Stored data

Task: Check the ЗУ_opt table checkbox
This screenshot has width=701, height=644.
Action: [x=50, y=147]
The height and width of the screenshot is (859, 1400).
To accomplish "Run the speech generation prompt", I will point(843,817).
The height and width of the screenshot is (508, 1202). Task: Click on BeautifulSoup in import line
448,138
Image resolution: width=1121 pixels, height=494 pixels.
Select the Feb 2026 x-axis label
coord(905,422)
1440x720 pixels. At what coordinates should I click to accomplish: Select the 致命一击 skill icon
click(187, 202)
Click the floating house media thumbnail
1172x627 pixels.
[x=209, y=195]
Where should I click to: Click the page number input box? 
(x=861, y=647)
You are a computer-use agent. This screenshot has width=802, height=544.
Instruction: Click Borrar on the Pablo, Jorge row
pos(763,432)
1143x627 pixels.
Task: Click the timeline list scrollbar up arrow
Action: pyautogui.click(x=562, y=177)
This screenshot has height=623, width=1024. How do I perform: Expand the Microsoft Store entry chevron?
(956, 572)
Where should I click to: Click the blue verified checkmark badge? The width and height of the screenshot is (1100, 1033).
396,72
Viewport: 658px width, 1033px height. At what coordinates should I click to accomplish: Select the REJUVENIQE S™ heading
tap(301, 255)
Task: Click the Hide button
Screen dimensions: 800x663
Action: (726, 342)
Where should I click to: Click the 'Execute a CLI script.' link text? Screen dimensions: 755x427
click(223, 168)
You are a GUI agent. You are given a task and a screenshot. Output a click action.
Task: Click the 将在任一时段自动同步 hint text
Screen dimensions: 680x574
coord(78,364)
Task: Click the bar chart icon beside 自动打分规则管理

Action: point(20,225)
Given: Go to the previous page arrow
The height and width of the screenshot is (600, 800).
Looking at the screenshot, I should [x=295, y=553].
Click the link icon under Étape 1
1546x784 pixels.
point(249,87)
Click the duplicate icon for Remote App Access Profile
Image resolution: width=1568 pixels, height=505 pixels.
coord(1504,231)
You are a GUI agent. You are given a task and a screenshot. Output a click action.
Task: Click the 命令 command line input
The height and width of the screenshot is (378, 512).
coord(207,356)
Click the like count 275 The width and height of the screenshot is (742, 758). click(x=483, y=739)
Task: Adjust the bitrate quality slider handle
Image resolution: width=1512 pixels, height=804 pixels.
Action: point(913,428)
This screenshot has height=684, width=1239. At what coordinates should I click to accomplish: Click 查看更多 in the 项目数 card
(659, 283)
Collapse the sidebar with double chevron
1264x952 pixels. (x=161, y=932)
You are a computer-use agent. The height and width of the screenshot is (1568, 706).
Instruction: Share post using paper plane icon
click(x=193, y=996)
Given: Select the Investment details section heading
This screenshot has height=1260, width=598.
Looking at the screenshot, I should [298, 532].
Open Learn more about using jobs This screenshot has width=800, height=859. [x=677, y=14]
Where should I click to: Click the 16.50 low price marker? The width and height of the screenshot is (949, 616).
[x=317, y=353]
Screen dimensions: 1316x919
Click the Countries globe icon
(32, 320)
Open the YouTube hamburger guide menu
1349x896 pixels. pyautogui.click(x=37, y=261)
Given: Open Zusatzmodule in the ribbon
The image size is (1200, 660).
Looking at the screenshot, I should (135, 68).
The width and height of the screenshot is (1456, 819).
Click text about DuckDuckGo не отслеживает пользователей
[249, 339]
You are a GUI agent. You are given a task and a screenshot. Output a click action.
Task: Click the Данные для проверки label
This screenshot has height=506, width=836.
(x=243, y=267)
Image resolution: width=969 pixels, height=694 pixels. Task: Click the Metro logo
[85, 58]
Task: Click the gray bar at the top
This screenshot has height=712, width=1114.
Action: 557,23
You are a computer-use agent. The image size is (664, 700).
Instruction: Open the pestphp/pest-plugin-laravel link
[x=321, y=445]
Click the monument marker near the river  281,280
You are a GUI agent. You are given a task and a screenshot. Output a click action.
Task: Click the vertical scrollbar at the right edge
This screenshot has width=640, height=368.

* **TASK DETAILS**:
Would you repeat the lines from the one containing "Click the Countries globe icon" through the end of the data, exactly, with nothing before or after them?

* **YOUR RESPONSE**:
Click the Countries globe icon
(32, 320)
Open the YouTube hamburger guide menu
1349x896 pixels. pyautogui.click(x=37, y=261)
Given: Open Zusatzmodule in the ribbon
The image size is (1200, 660).
Looking at the screenshot, I should (135, 68).
The width and height of the screenshot is (1456, 819).
Click text about DuckDuckGo не отслеживает пользователей
[249, 339]
You are a GUI agent. You are given a task and a screenshot. Output a click action.
Task: Click the Данные для проверки label
This screenshot has height=506, width=836.
(x=243, y=267)
Image resolution: width=969 pixels, height=694 pixels. Task: Click the Metro logo
[85, 58]
Task: Click the gray bar at the top
This screenshot has height=712, width=1114.
Action: 557,23
You are a computer-use agent. The image size is (664, 700).
Instruction: Open the pestphp/pest-plugin-laravel link
[x=321, y=445]
Click the monument marker near the river  281,280
You are a GUI agent. You are given a task and a screenshot. Output a click action.
Task: Click the vertical scrollbar at the right edge
This screenshot has width=640, height=368.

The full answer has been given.